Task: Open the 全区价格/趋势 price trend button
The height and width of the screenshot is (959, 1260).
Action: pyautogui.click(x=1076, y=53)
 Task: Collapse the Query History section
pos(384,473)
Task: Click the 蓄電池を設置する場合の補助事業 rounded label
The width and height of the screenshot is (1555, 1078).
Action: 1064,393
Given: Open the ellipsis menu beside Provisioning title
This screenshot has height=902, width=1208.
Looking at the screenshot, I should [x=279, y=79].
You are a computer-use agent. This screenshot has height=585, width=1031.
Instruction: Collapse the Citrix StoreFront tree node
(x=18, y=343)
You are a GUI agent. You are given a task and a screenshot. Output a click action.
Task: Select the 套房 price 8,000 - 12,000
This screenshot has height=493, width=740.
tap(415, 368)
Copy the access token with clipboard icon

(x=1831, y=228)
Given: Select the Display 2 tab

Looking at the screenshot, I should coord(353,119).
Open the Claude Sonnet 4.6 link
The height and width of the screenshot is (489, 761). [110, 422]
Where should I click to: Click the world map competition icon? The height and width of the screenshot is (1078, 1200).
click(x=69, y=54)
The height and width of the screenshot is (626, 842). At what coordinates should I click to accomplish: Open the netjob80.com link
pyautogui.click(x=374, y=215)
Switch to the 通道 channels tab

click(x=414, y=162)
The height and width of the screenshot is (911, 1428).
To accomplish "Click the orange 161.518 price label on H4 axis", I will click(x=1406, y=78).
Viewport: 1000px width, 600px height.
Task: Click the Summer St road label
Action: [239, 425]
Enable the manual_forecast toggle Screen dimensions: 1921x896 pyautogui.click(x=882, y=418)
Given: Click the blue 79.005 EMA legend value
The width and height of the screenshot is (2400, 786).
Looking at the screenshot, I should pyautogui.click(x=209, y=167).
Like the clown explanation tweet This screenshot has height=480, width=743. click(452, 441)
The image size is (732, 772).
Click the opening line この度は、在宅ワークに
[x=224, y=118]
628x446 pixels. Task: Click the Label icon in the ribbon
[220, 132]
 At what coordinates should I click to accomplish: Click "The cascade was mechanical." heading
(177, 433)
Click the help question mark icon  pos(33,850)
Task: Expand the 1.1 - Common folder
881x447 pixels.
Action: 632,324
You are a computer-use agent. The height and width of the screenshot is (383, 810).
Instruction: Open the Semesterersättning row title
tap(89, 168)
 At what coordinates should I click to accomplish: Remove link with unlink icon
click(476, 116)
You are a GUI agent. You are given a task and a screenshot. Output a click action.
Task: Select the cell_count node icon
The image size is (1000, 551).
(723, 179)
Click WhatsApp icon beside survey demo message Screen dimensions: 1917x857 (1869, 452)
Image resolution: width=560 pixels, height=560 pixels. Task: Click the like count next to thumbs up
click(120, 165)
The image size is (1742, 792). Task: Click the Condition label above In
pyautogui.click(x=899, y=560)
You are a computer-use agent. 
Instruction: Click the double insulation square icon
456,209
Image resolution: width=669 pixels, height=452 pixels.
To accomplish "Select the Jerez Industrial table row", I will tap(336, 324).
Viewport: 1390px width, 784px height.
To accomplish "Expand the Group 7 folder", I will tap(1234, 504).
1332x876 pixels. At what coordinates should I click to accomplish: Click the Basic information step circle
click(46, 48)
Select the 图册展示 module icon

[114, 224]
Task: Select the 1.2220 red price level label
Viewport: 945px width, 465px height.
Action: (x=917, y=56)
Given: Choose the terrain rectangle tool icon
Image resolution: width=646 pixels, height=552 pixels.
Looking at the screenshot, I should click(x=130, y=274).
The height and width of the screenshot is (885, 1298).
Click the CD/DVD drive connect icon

■ WHAT IS BEING ASKED: All of the entries above should be written out again exactly.

■ RESULT OF THIS EXERCISE:
Task: Open the 全区价格/趋势 price trend button
The height and width of the screenshot is (959, 1260).
Action: pyautogui.click(x=1076, y=53)
 Task: Collapse the Query History section
pos(384,473)
Task: Click the 蓄電池を設置する場合の補助事業 rounded label
The width and height of the screenshot is (1555, 1078).
Action: 1064,393
Given: Open the ellipsis menu beside Provisioning title
This screenshot has height=902, width=1208.
Looking at the screenshot, I should [x=279, y=79].
You are a computer-use agent. This screenshot has height=585, width=1031.
Instruction: Collapse the Citrix StoreFront tree node
(x=18, y=343)
You are a GUI agent. You are given a task and a screenshot. Output a click action.
Task: Select the 套房 price 8,000 - 12,000
This screenshot has height=493, width=740.
tap(415, 368)
Copy the access token with clipboard icon

(x=1831, y=228)
Given: Select the Display 2 tab

Looking at the screenshot, I should coord(353,119).
Open the Claude Sonnet 4.6 link
The height and width of the screenshot is (489, 761). [110, 422]
Where should I click to: Click the world map competition icon? The height and width of the screenshot is (1078, 1200).
click(x=69, y=54)
The height and width of the screenshot is (626, 842). At what coordinates should I click to accomplish: Open the netjob80.com link
pyautogui.click(x=374, y=215)
Switch to the 通道 channels tab

click(x=414, y=162)
The height and width of the screenshot is (911, 1428).
To accomplish "Click the orange 161.518 price label on H4 axis", I will click(x=1406, y=78).
Viewport: 1000px width, 600px height.
Task: Click the Summer St road label
Action: [239, 425]
Enable the manual_forecast toggle Screen dimensions: 1921x896 pyautogui.click(x=882, y=418)
Given: Click the blue 79.005 EMA legend value
The width and height of the screenshot is (2400, 786).
Looking at the screenshot, I should pyautogui.click(x=209, y=167).
Like the clown explanation tweet This screenshot has height=480, width=743. click(452, 441)
The image size is (732, 772).
Click the opening line この度は、在宅ワークに
[x=224, y=118]
628x446 pixels. Task: Click the Label icon in the ribbon
[220, 132]
 At what coordinates should I click to accomplish: Click "The cascade was mechanical." heading
(177, 433)
Click the help question mark icon  pos(33,850)
Task: Expand the 1.1 - Common folder
881x447 pixels.
Action: 632,324
You are a computer-use agent. The height and width of the screenshot is (383, 810).
Instruction: Open the Semesterersättning row title
tap(89, 168)
 At what coordinates should I click to accomplish: Remove link with unlink icon
click(476, 116)
You are a GUI agent. You are given a task and a screenshot. Output a click action.
Task: Select the cell_count node icon
The image size is (1000, 551).
(723, 179)
Click WhatsApp icon beside survey demo message Screen dimensions: 1917x857 (1869, 452)
Image resolution: width=560 pixels, height=560 pixels. Task: Click the like count next to thumbs up
click(120, 165)
The image size is (1742, 792). Task: Click the Condition label above In
pyautogui.click(x=899, y=560)
You are a computer-use agent. 
Instruction: Click the double insulation square icon
456,209
Image resolution: width=669 pixels, height=452 pixels.
To accomplish "Select the Jerez Industrial table row", I will tap(336, 324).
Viewport: 1390px width, 784px height.
To accomplish "Expand the Group 7 folder", I will tap(1234, 504).
1332x876 pixels. At what coordinates should I click to accomplish: Click the Basic information step circle
click(46, 48)
Select the 图册展示 module icon

[114, 224]
Task: Select the 1.2220 red price level label
Viewport: 945px width, 465px height.
Action: (x=917, y=56)
Given: Choose the terrain rectangle tool icon
Image resolution: width=646 pixels, height=552 pixels.
Looking at the screenshot, I should click(x=130, y=274).
The height and width of the screenshot is (885, 1298).
Click the CD/DVD drive connect icon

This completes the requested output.